Your task
In the items below, copy out the stretch from the line containing "1299x793 pixels." through the line containing "coord(570,529)", including both of those lines, without any changes. Leave the pictures out of your copy.

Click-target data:
···

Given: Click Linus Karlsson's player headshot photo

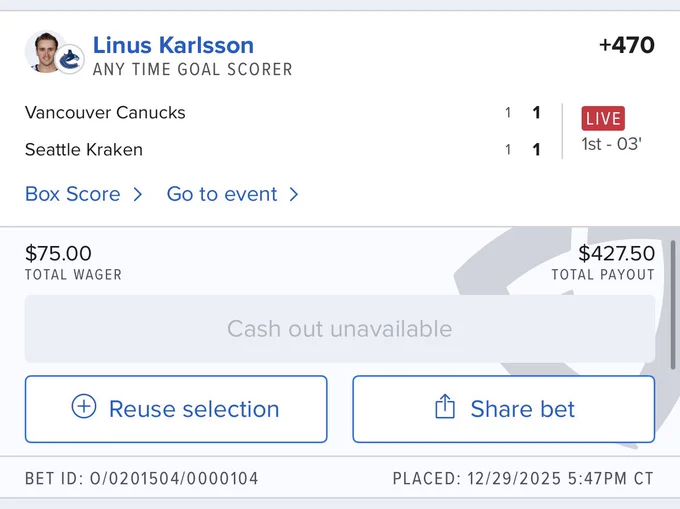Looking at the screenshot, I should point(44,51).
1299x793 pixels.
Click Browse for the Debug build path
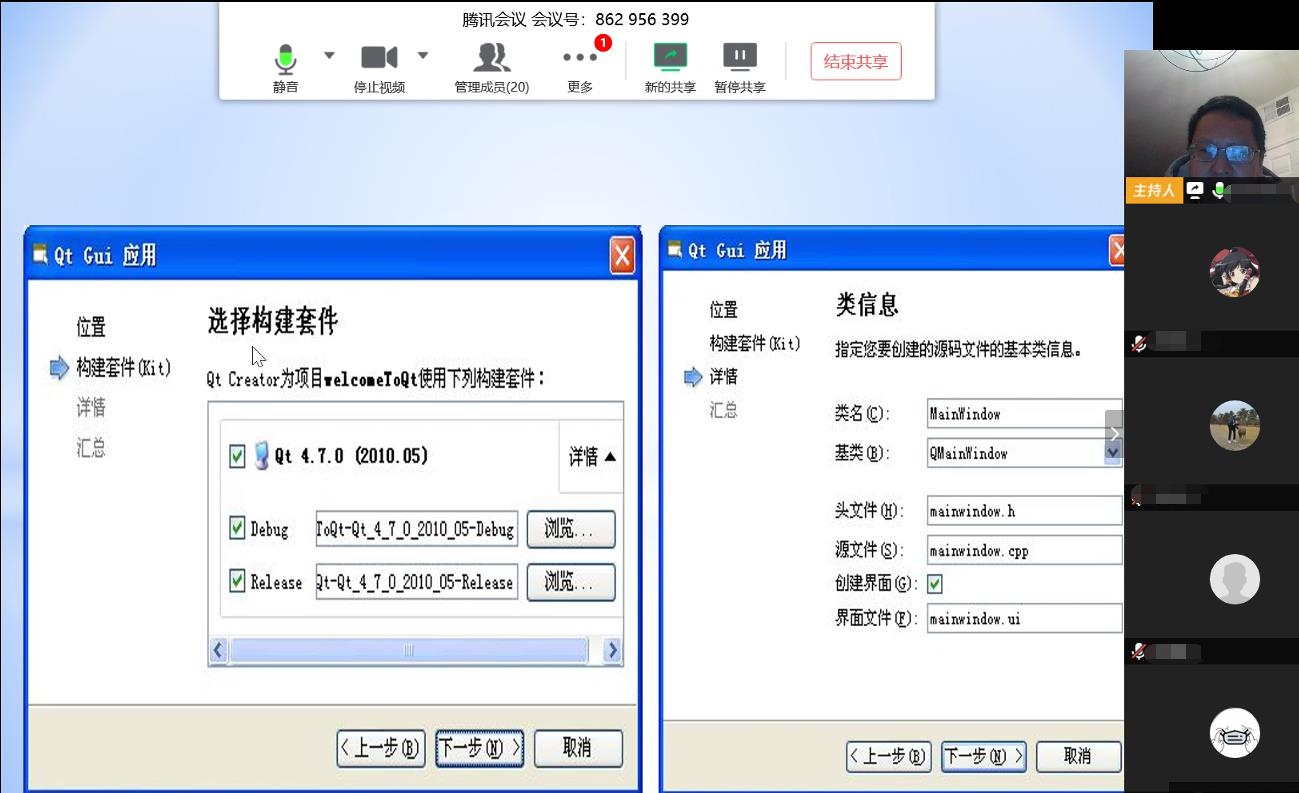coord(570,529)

···

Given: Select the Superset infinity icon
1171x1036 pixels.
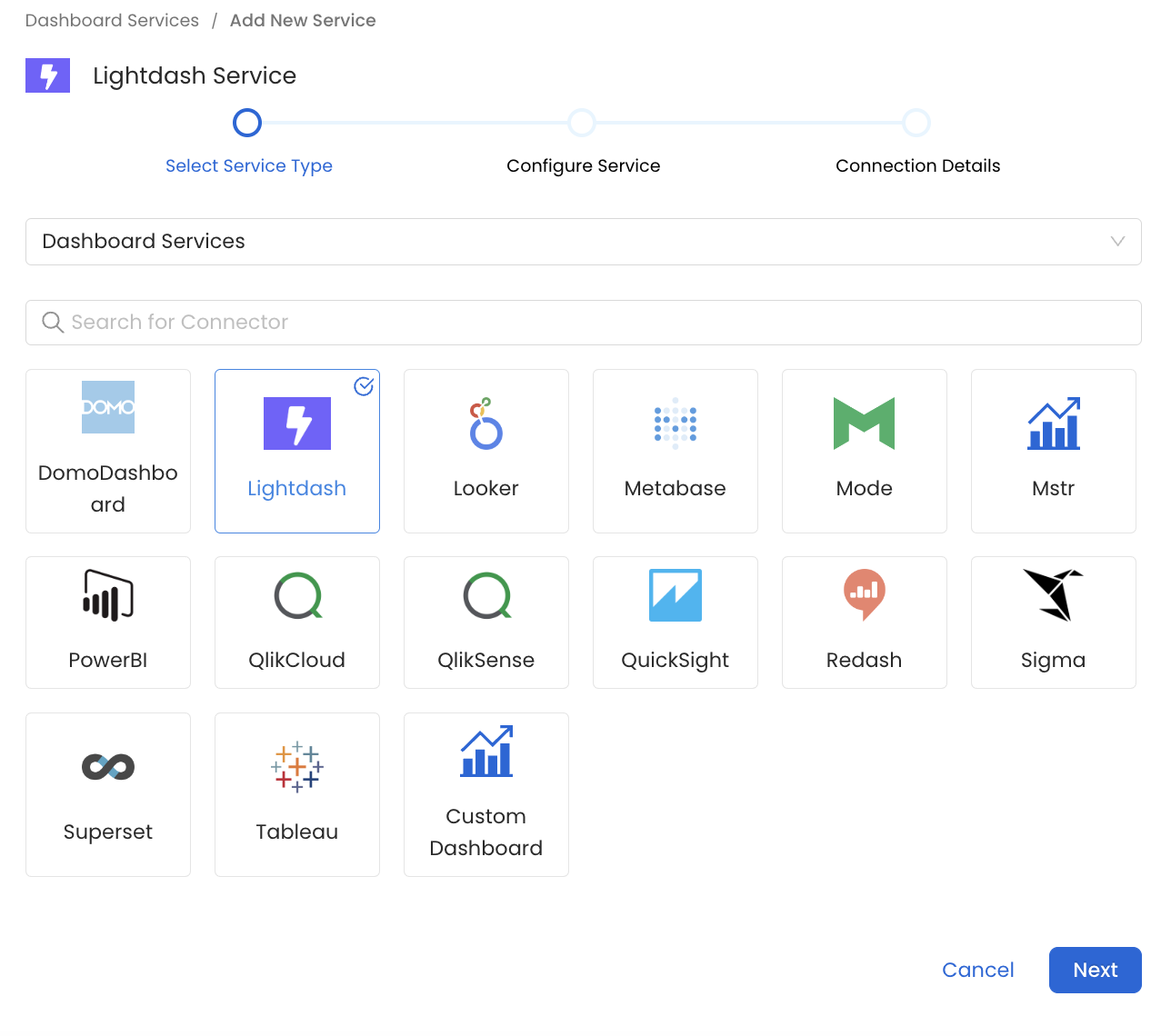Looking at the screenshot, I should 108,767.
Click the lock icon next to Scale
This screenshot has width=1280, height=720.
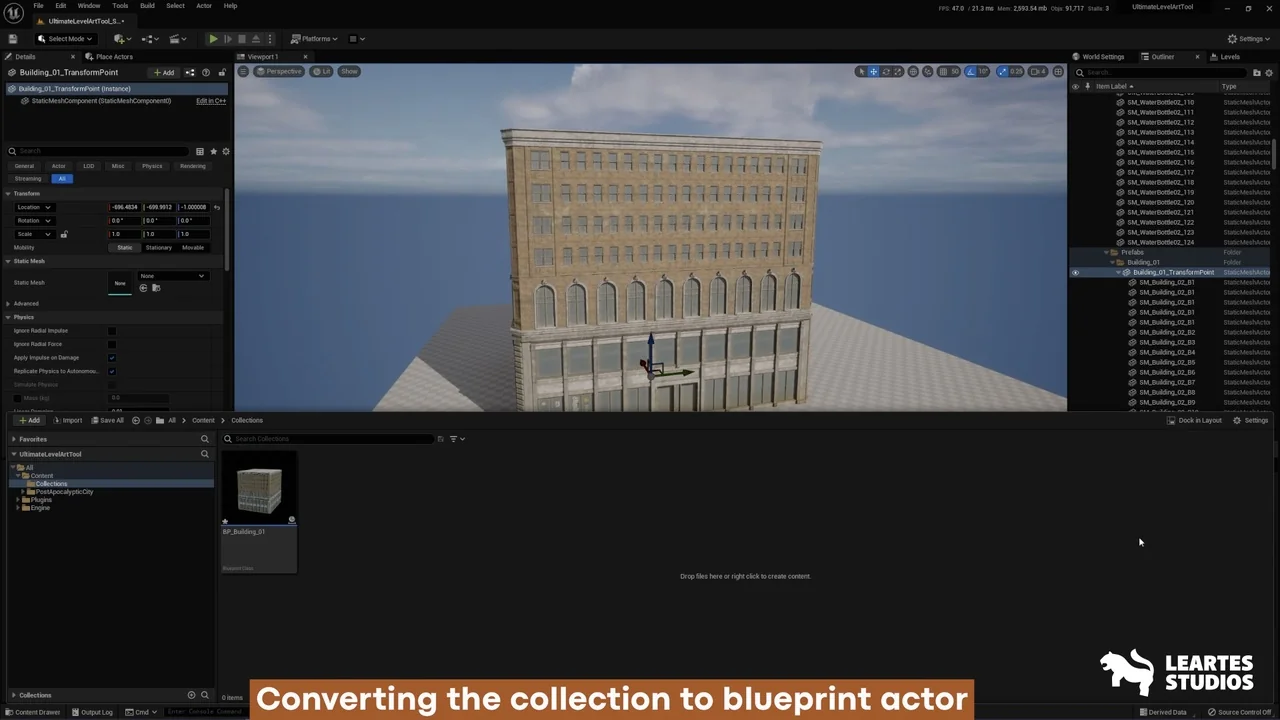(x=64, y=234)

···

Response
1299x793 pixels.
Click Browse for the Debug build path
coord(570,529)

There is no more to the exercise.